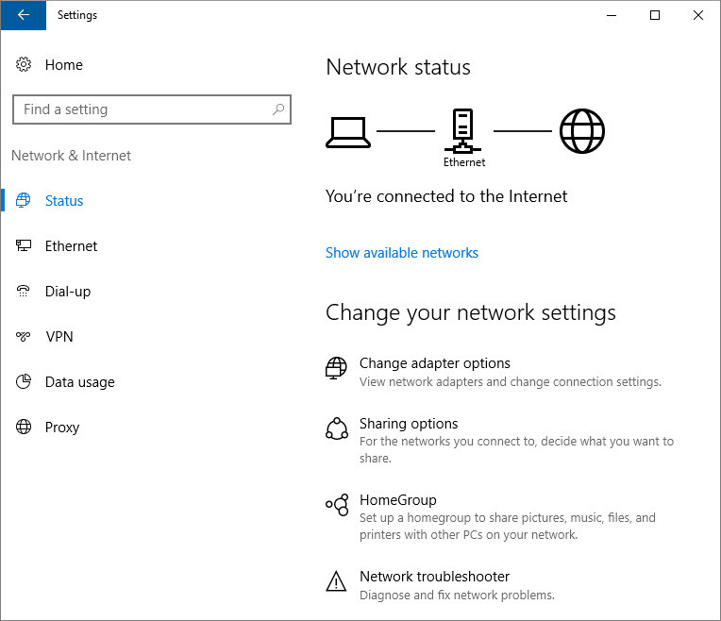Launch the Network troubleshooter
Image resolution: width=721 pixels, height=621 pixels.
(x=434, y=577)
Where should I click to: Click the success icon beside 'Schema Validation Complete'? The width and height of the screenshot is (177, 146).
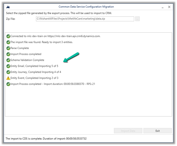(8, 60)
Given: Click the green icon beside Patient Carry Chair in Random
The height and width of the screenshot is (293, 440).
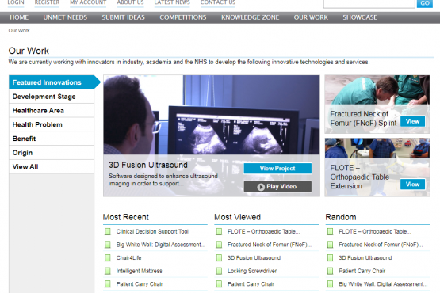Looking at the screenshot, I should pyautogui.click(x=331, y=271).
...
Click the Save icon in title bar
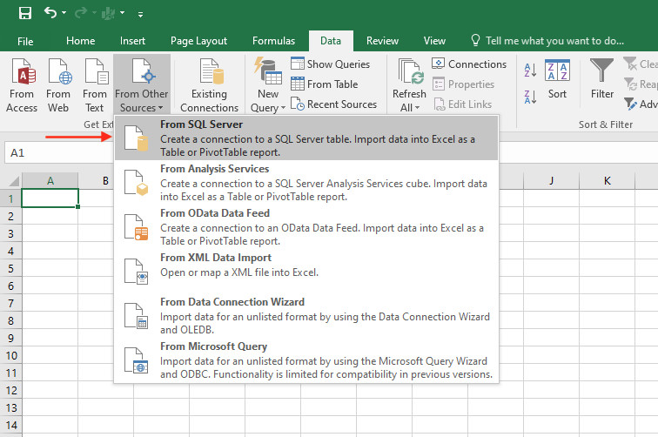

- _ACTIVITY_: Reproduce the listing above exactly from the line containing "Where should I" up to and including the line containing "Given: Click the", omitting any images and everything outside those lines.

- _PROBLEM SOLUTION_:
Where should I click to: Click the success icon beside 'Schema Validation Complete'? The width and height of the screenshot is (177, 146).
(8, 60)
Given: Click the green icon beside Patient Carry Chair in Random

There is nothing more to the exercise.